The right to object to processing

You have the right to object to the processing of your personal data by PriBank in certain circumstances. However, PriBank may continue to process your personal data despite your objection, when there are compelling legitimate reasons to do so or when PriBank needs to process your personal data in connection with a legal claim.

Applicability

This right is applicable when PriBank processes your personal data to fulfill a legal obligation or in pursuit of its legitimate interests.

The right regarding automated individual decision-making and profiling

You have the right to object to the use of your personal data by PriBank in certain circumstances. However, PriBank may continue to use your personal data, despite your objection, when there are compelling legitimate reasons to do so or we need to process your personal data in connection with a legal claim.

Applicability

This right applies when PriBank processes your personal data for the exercise of its legitimate interests.

Right to withdraw consent

You have the right to withdraw your consent to the processing of your personal data by PriBank at any time. This will not affect the lawfulness of our processing prior to withdrawal of consent.

Applicability

This right only applies where the only legal basis for processing your personal data is your consent.

The right to file a complaint with the Information and Privacy Agency

You have the right to file a complaint with the Information and Privacy Agency if you think that PriBank has not processed your personal data in accordance with the legislation in force on the protection of personal data.

Applicability

You can exercise this right at any time.

You can at any time contact PriBank’s Personal Data Protection Officer to submit a request to exercise your rights regarding the processing of personal data at [email protected].

Non-provision of personal data by the data subject

In order to conclude a contract, execute an order or offer you a specific product, you must provide PriBank with your data as part of the business relationship. If you do not provide us with this data, we cannot provide you with our products and services and we will not be able to enter into a contract with you. However, you are not obliged to give your consent to data processing in relation to data that is not relevant for the performance of the contract or that is not required by law or regulation.

Use of cookies – what are they?

Cookies are small text fragments that are placed on the computer or other devices that you use, e.g. smartphone, tablet etc…, from the websites you visit. The main function of their use by websites is to ensure the most efficient functionality, provide greater security and to provide website owners with some information about their use by visitors, anonymously.
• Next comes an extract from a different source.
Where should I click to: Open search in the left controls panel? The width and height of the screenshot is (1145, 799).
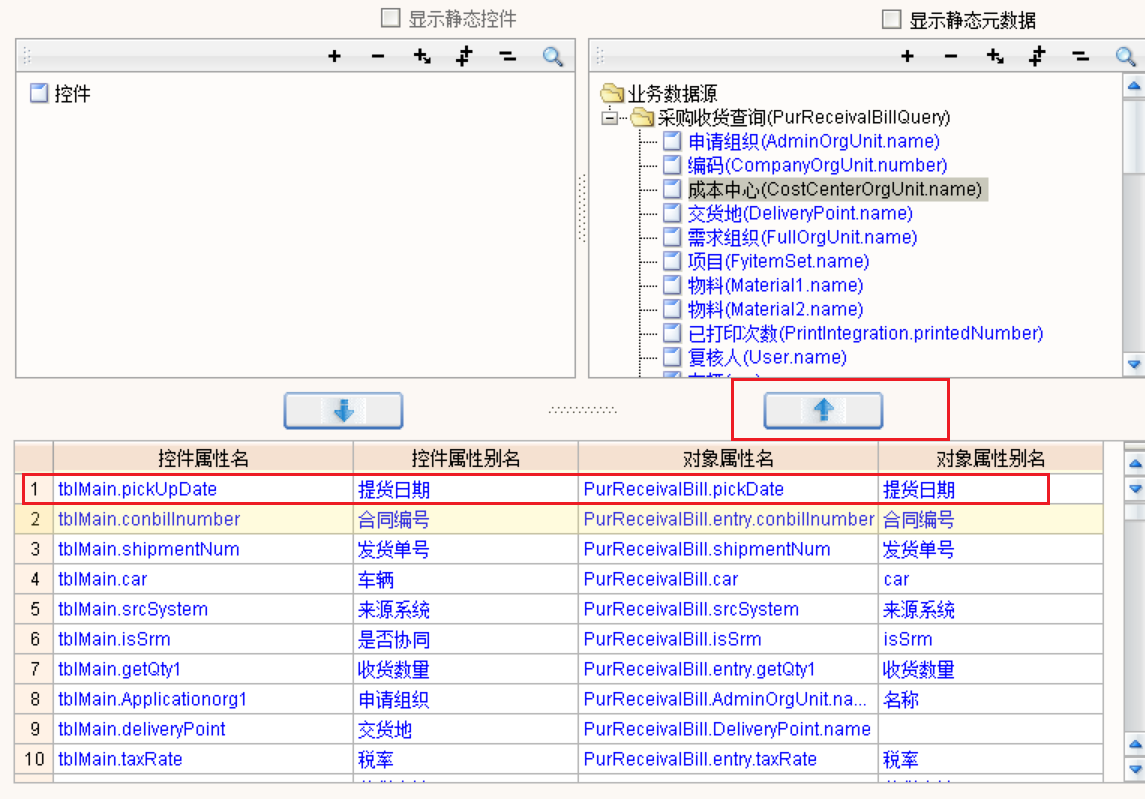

On this website www.pribank-ks.com we use cookies for the following purposes:

To provide a safe environment when using our products and services offered on this website,

To provide you with a better online browsing experience and to track the performance of this site/application,

To help us make our site/app more convenient for you.

Types of cookies

Necessary cookies

These cookies are essential for the secure operation of our website, and for us to provide a product or service you have requested.

Without these cookies, we will not be able to offer you some services or products that you may request.

This category of cookies cannot be deactivated.

These types of cookies are used to:

• Enable you to identify yourself in secure areas of our website or access the application,

• Track bugs on our site and app and enable us to report incidents to our regulators,

Offered interactive services, such as:

• use of the M-banking application
• online applications for opening a bank account, loan application, overdraft, etc.

To keep our site/app secure and protect against online fraud and cyber attacks.

Privacy Statement Updates

PriBank may change this privacy statement, for example when we add new features to our services or activities that may have an impact on individuals’ privacy, due to changes in law or regulations. All updates will be reflected in this privacy statement published on our official website www.pribank-ks.com.